Maria Pogorzhelskaya

28 Jun - 15 Jul 2011

© Maria Pogorzhelskaya
The Emo Girl’s Oval Mirror
MARIA POGORZHELSKAYA
"EMO"
28 June - 15 July, 2011

There is only one way out of the mass media’s sealed aquarium – that is reflection. Perseus defeated Medusa by deflecting her lethal gaze back to her with the mirror-like surface of his shield. In the same manner the emo kid reflect/deflect her own image, which is hopelessly captured by the mass media, using the oval shield of Maria Pogorzhelskaya’s paintings. The direct gaze is poisonous: it instantly becomes advertising, inducing one to buy a teddy bear to go with one’s emotions, to pack hopelessness in a postman’s bag, to mill about the dead ends of depression in Converse sneakers.

The emo kid’s post-mediality lies in her tribal affiliation to Internet culture. The emo kid inhabits the social networks, the sites where photographs are posted and downloaded, especially the photographs of those who allow themselves to say, “This is me.”

This is me. These are my friends, my other selves. This is what I love.
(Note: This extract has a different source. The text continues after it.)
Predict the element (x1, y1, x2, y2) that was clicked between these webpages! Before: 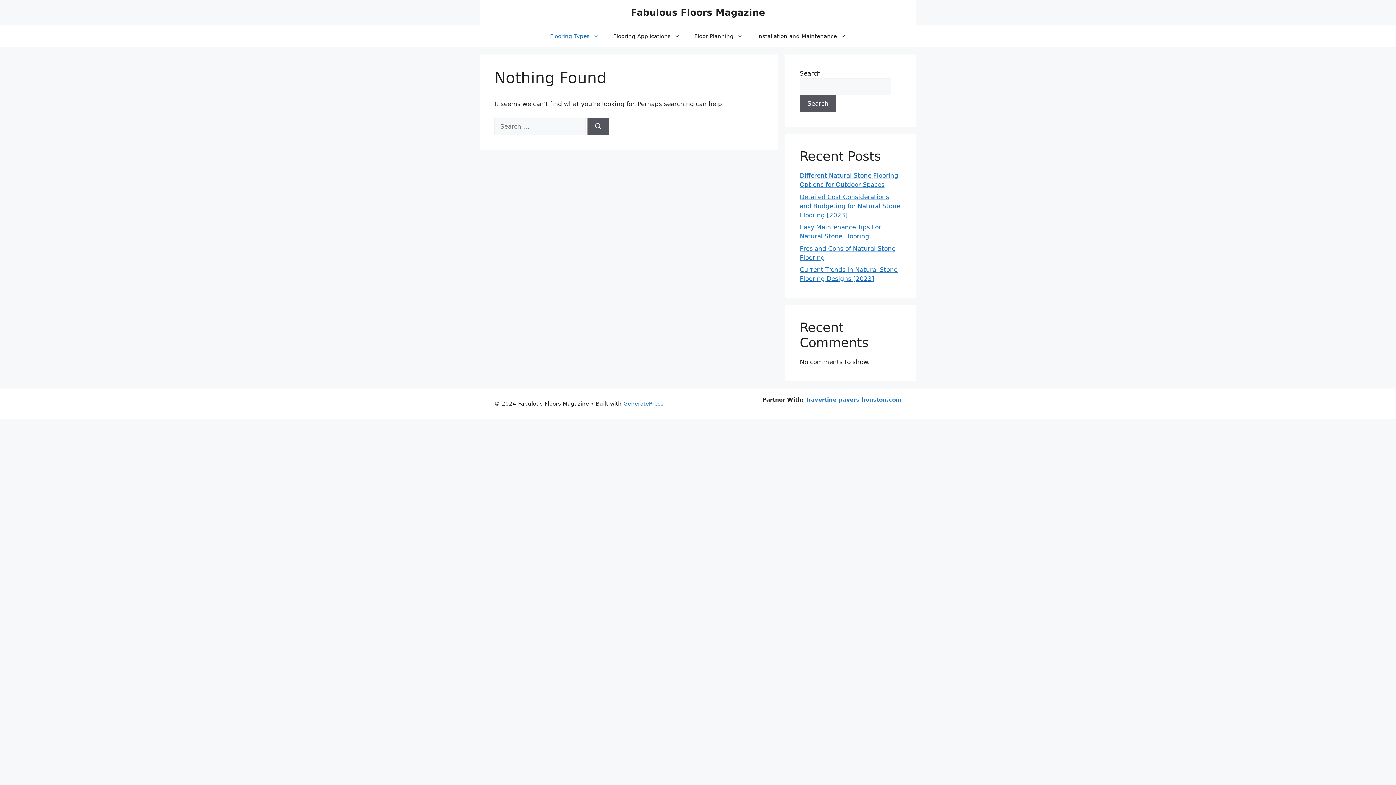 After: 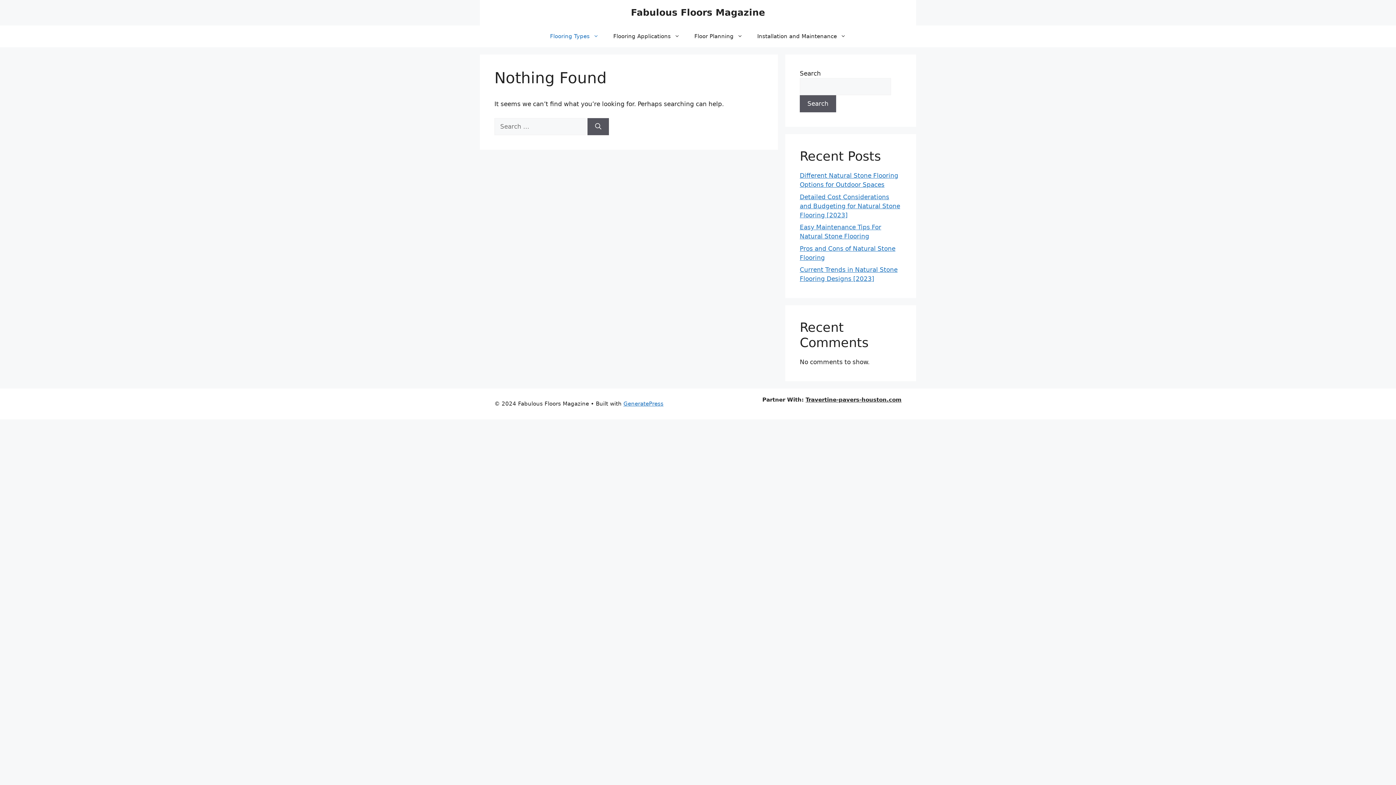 Action: bbox: (805, 396, 901, 403) label: Travertine-pavers-houston.com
This is what I am.

I Am Emo is a series of paintings by Maria Pogorzhelskaya in which she doubles this reflected gaze directed at herself. Her paintings are post-mediatic: they literally follow in the wake of photography. Moreover, this happens in such a way that the photographs are both fundamentally important and non-apparent. The viewer should know that she is looking at the painted reproduction of a photograph. But the viewer might also not know this. In the final analysis, something else matters – time.

In the manner of photography, Pogorzhelskaya’s paintings aim to capture the moment. By appealing to photography, she preserves in her work the fortuitous and unrepeatable temporal aspect, prolonging it to the eternity of the “long second” and imparting a lightness to each moment of being. Pogorzhelskaya’s post-mediatic paintings in the I Am Emo cycle represent post-mediatic images. Here we find enclosed the figure of doubling, which aims to capture the as it were elusive, ephemeral emo girls.

These emo selves are embedded in the pictorial density of the canvas-as-mirror. They are self-contained, enclosed in oval portraits whose center of gravity has been shifted. Their faces are seen as if from outer space and as it were pressed against the painting’s porthole, and that is why they are disproportionately large vis-à-vis their bodies. In this acute, top-down perspective, unlike the “marketable” mass-media image, we witness a breaking away from the earth, a relinquishing of earthly gravitation, and the phantasm of dizzying freedom.

The mirror motif emphasizes the narcissism of images. Emo girls endlessly pose for photographs so as to catch sight of themselves in the camera’s reflection or in the reflection of a camera pointed at a mirror. Emo girls as it were aspire to capture the image of the emo girl. It is thus impossible to catch their gaze, which is always already reflected and directed inwards. Contemporary culture’s narcissism is manifested in this extreme introversion. Only in the adult world do advertising and mass media images serve as a mirror. With these images the happy consumers, divested of physical age, identify themselves in this imaginary paradise. Emo kids do not project media surrogates for eternal youth and happiness onto themselves. They really are young and desperately seeking themselves. Me me me. I am emo. Secret me. Me). Simply me. +Me+. You will love me. Me(:. Just me. This is how the emo girls sign their own photographic reflections. Despite their emotional vulnerability, they have an effective weapon against a world prepared to swallow them up – the imperviousness of their reality, a reality exclusively focused on its own self and self-enclosed.